(Information supplied):
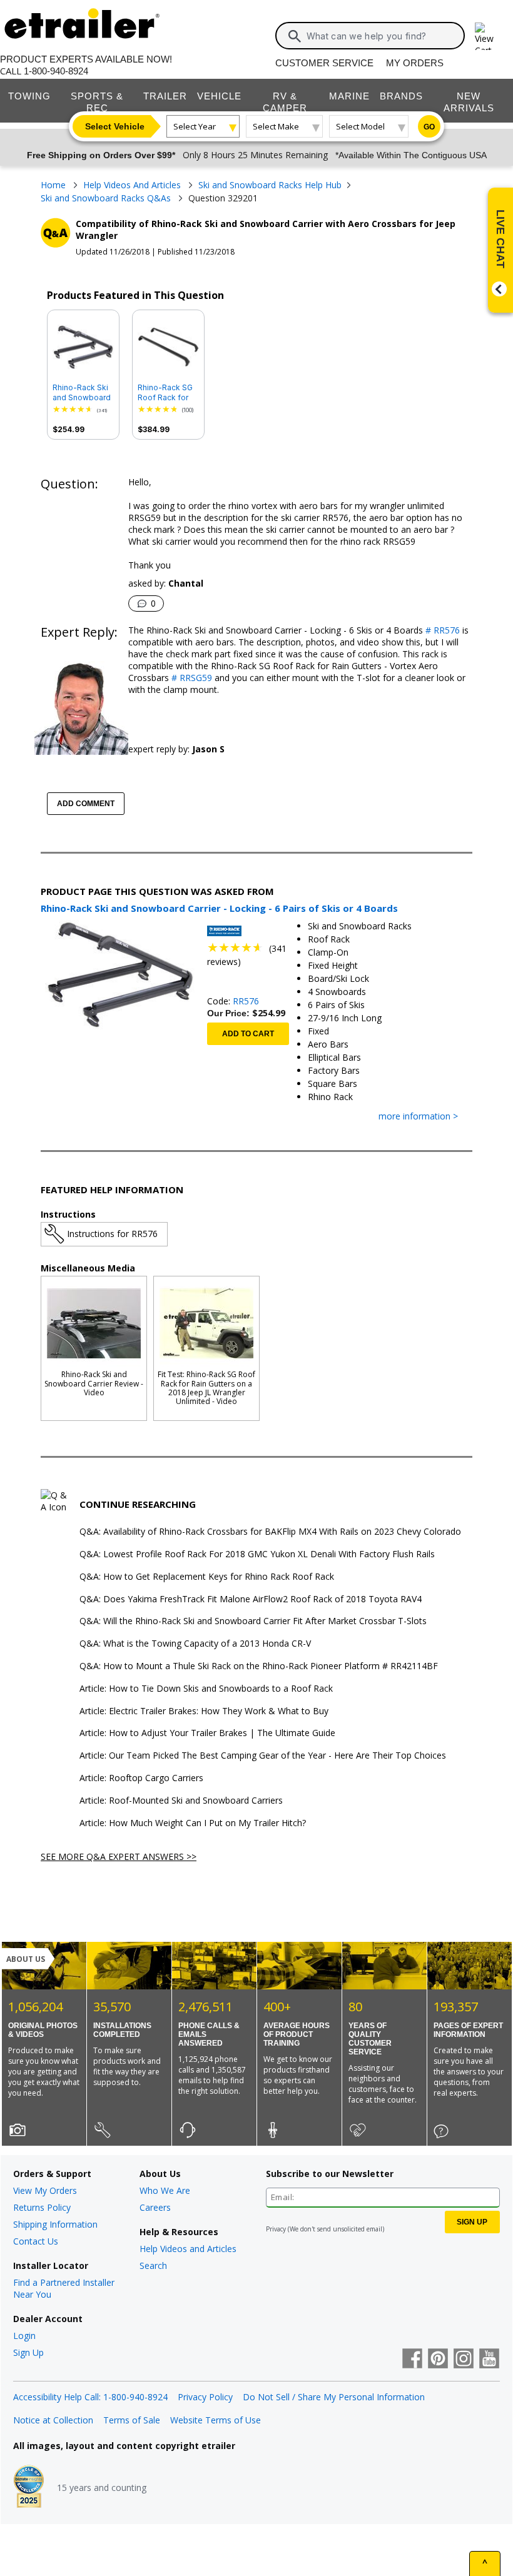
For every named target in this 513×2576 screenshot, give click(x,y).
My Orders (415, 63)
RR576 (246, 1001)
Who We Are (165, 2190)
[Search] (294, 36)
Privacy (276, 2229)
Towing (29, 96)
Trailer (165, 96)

==

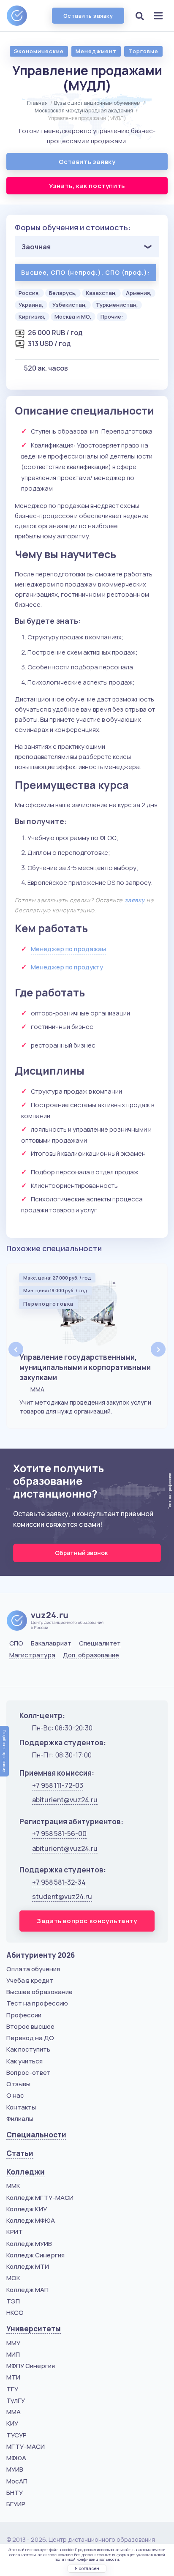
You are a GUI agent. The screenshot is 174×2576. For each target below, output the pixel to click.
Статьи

(Work required): Sift through the material above and copy the lines that contain the word "click".

(Result below):
For every named target in this 513×2576 screenshot, give click(x,y).
You are a GUI agent. The screenshot is 174×2576. For each target below, output the pixel to click.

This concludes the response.